(Beginning of PROVIDED DATA)

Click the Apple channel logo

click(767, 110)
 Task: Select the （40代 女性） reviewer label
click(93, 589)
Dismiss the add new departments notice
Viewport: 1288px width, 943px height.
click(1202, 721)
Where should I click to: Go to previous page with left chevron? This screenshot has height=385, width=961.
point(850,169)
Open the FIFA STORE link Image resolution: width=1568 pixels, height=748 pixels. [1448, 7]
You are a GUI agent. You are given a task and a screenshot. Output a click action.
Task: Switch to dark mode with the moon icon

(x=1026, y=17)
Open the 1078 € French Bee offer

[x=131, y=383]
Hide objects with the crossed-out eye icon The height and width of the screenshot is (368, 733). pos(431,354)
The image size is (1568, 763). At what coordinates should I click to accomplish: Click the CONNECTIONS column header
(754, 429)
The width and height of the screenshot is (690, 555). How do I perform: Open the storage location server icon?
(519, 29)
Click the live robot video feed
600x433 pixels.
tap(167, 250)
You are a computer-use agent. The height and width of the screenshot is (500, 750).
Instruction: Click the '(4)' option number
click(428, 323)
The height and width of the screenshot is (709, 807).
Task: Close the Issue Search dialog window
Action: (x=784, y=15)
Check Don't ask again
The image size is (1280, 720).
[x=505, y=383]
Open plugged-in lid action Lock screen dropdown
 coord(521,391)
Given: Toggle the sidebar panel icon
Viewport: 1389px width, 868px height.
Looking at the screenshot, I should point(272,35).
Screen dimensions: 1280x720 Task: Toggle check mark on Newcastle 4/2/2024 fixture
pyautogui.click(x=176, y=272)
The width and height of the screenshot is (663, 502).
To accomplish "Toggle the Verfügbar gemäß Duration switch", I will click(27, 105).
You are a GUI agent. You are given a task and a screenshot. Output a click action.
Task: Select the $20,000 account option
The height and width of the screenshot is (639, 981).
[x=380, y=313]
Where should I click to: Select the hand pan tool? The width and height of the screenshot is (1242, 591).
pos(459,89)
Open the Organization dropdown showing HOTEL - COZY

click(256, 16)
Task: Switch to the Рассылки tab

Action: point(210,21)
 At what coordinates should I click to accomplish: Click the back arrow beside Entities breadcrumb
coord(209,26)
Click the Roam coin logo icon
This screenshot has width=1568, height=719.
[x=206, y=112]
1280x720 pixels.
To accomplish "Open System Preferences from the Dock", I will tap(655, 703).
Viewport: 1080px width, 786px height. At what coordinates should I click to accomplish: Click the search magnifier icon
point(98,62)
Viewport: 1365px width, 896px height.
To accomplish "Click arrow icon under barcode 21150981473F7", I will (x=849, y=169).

(End of PROVIDED DATA)

▶ **HOW TO COMPLETE THIS TASK**
Retype the first line of the entries and every line after it, please, through the line that contains "Given: Toggle the sidebar panel icon". Add nothing.

▶ **OUTPUT OF THE TASK**
Click the Apple channel logo

click(767, 110)
 Task: Select the （40代 女性） reviewer label
click(93, 589)
Dismiss the add new departments notice
Viewport: 1288px width, 943px height.
click(1202, 721)
Where should I click to: Go to previous page with left chevron? This screenshot has height=385, width=961.
point(850,169)
Open the FIFA STORE link Image resolution: width=1568 pixels, height=748 pixels. [1448, 7]
You are a GUI agent. You are given a task and a screenshot. Output a click action.
Task: Switch to dark mode with the moon icon

(x=1026, y=17)
Open the 1078 € French Bee offer

[x=131, y=383]
Hide objects with the crossed-out eye icon The height and width of the screenshot is (368, 733). pos(431,354)
The image size is (1568, 763). At what coordinates should I click to accomplish: Click the CONNECTIONS column header
(754, 429)
The width and height of the screenshot is (690, 555). How do I perform: Open the storage location server icon?
(519, 29)
Click the live robot video feed
600x433 pixels.
tap(167, 250)
You are a computer-use agent. The height and width of the screenshot is (500, 750).
Instruction: Click the '(4)' option number
click(428, 323)
The height and width of the screenshot is (709, 807).
Task: Close the Issue Search dialog window
Action: (x=784, y=15)
Check Don't ask again
The image size is (1280, 720).
[x=505, y=383]
Open plugged-in lid action Lock screen dropdown
 coord(521,391)
Given: Toggle the sidebar panel icon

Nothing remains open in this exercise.